Di opposto parere Elisa Medagliani, responsabile normativa del lavoro di Federdistribuzione:“La cornice normativa” della legge n. 81 del 2017 “attraverso l’accordo individuale, a nostro parere, consente di disciplinare in modo esaustivo tutti gli aspetti del lavoro agile. Parliamo dell’orario, dei tempi di riposo, del diritto di disconnessione. Questa normativa risulta sufficientemente esaustiva e anche flessibile”. Qualsiasi modifica o intervento normativo “non porterebbe ad una diffusione ulteriore del lavoro agile. Anzi: allontanerebbe le imprese da questo istituto perché ne irrigiderebbe” la sua applicazione.

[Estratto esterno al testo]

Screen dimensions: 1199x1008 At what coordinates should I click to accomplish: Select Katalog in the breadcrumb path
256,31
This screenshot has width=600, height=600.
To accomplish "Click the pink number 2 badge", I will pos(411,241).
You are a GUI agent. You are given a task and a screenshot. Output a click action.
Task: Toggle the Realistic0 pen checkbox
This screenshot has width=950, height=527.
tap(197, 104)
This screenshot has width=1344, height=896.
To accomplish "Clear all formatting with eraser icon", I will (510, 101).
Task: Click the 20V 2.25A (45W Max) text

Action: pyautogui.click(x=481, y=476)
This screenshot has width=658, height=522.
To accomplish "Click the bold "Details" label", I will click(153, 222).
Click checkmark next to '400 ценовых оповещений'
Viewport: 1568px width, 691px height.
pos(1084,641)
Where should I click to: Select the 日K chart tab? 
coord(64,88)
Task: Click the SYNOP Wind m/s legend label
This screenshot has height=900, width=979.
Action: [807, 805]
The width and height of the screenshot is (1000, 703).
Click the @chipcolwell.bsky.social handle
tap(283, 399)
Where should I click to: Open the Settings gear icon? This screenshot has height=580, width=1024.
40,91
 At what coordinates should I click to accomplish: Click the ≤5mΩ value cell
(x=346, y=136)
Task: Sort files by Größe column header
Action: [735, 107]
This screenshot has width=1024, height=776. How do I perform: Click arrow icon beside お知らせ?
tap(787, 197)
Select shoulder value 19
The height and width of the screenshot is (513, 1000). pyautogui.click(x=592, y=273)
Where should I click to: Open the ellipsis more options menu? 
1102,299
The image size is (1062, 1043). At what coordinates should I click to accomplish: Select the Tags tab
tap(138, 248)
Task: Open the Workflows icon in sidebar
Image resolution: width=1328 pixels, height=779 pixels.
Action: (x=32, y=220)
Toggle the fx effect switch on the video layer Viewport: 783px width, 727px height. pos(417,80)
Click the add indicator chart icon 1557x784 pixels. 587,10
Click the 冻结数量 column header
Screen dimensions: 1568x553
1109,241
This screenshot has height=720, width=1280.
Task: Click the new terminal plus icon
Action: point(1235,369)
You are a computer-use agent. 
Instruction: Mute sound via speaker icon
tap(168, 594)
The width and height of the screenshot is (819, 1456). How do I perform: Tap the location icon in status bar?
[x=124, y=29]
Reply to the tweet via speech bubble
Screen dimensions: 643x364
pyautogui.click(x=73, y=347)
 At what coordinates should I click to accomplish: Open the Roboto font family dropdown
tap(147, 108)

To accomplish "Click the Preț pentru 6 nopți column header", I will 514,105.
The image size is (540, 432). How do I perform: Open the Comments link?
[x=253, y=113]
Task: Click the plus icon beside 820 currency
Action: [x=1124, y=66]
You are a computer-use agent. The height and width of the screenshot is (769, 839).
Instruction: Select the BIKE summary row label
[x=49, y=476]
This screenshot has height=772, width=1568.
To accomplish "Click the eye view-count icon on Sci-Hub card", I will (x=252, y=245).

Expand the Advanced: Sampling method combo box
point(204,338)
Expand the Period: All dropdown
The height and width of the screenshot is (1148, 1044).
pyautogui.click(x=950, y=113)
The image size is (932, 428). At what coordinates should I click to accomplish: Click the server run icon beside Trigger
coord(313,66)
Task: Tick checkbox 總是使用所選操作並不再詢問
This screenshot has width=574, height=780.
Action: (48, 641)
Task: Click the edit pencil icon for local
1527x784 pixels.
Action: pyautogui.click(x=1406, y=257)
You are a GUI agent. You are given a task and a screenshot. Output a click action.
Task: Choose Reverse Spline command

“Non abbiamo dubbi nell’affermare che la legge 81 del 2017 è stata e resta un efficace dispositivo per la diffusione dello smart working e che il lavoro agile debba essere difeso e diffuso principalmente come strumento di innovazione organizzativa e non come strumento di welfare” ha affermato Arianna Visentini, illustrando la posizione di Variazioni e le ultime evidenze emerse dalle rilevazioni sul campo.
Secondo il rapporto presentato alla camera, lavoratori e manager non vogliono rinunciare al lavoro agile: su un campione di oltre cinquantamila lavoratori e manager analizzati dall’ufficio studi di Variazioni l’85% delle persone vorrebbe estenderlo oltre due giorni alla settimana e chiede più flessibilità.
“A nostro avviso le norme esistono, vanno applicate e controllate. Eviteremmo la ridondanza normativa di una nuova legge”, ha detto Arianna Visentini, ceo di Variazioni srl. “La legge esistente a nostro avviso può funzionare. Consideriamo rischiosa l’introduzione di nuovi istituti. Crediamo che farla funzionare per come è stata pensata possa essere un ottimo approccio, legato anche alla diffusione di una cultura del lavoro agile”.